The trinket chest is labeled, each drawer with a different kind of insect. Of course, my knowledge of insects is once again tested and mocked, while bug collectors everywhere cringe at my ignorance. I’ve been able to identify some of the bugs, and have white labels affixed to the drawers with the scientific names, like ‘nicrophorus tomentosus’, but those are fairly interspersed with labels like ‘mystery attack beetle!’ with a little picture of a beetle holding a knife, because that beetle was a total jerk. Labels like ‘probably not a ham’ and ‘WTF?’ don’t really serve anyone but me. Websites like What’s That Bug? and, surprisingly, the Entomology community on Livejournal are extremely helpful. How else would I have known that a toxic Yellow Sac Spider was living in my hallway?
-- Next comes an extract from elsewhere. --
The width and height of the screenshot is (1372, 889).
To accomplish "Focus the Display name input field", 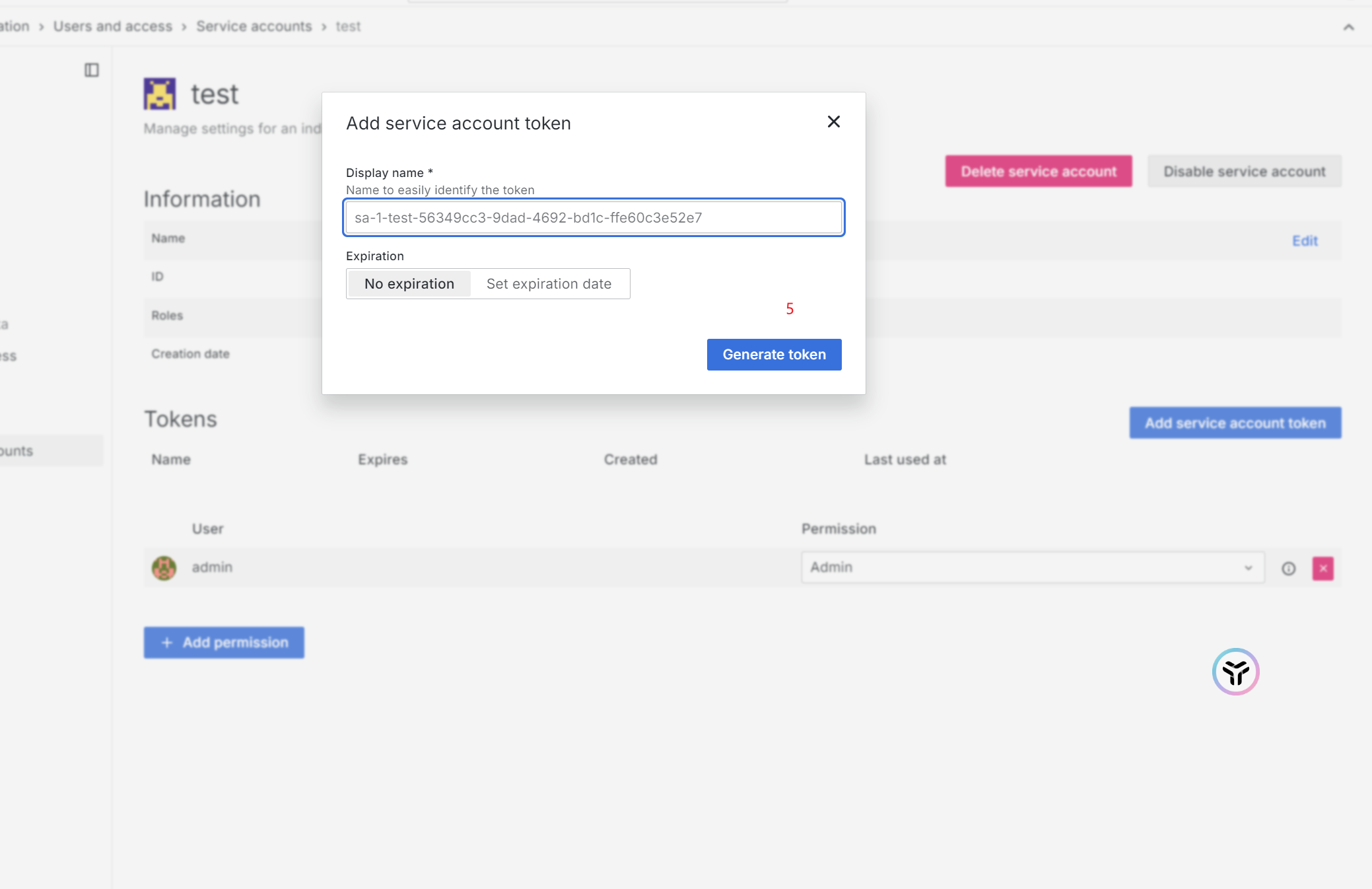I will [x=594, y=218].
I didn’t need those hours of nervously lost sleep anyhow.

Beetle from a parking lotMy collection is an eclectic one, as my moral code prevents me from killing anything. I can’t spy a beautiful insect in nature, capture it, rob it of its life and keep it around just to ogle. Something about that doesn’t sit right with me. I don’t do that with women, I’m not gonna do it with bugs. So, what I’ve collected comes from sun-baked windowsills and floating in backyard pools. I’ve also found a few acquaintances who have learned to regard bugs as ‘collectibles’ and help me along by saving what they find. Of course, these bugs are certainly not in the same good condition they’d be in if I stole them from the green grasses of the wide world, little circulatory systems still churning along, and popped them into my collection. I’ll take what I can get, though.

The bugs often get incorporated into artworks, which is the main reason for collecting them, even though the science is also pretty enthralling. They’re excellent models for photographs, since they don’t squirm around and you don’t have to pay them, and they’re also very interesting additions to still life drawings and paintings. There’s something about their little exoskeletons and jointed appendages that also appeals to my love of all things robotic.

Some paintings with bugs!

I’ve collected the enormous cecropia moth, cicadas of both the green and black varieties (as well as cicada-killer wasps), the greater part of a mantis, countless moths, beautiful ebony beetles, cockroaches, spiders and anything that lives in the lower-upstate NY area. I appreciate carefully prepared collections of butterflies, pressed under glass, and maybe one day I’ll make the effort to properly preserve these little guys before the dreaded dermestid beetle gets to them. Bug lovers everywhere probably hate me.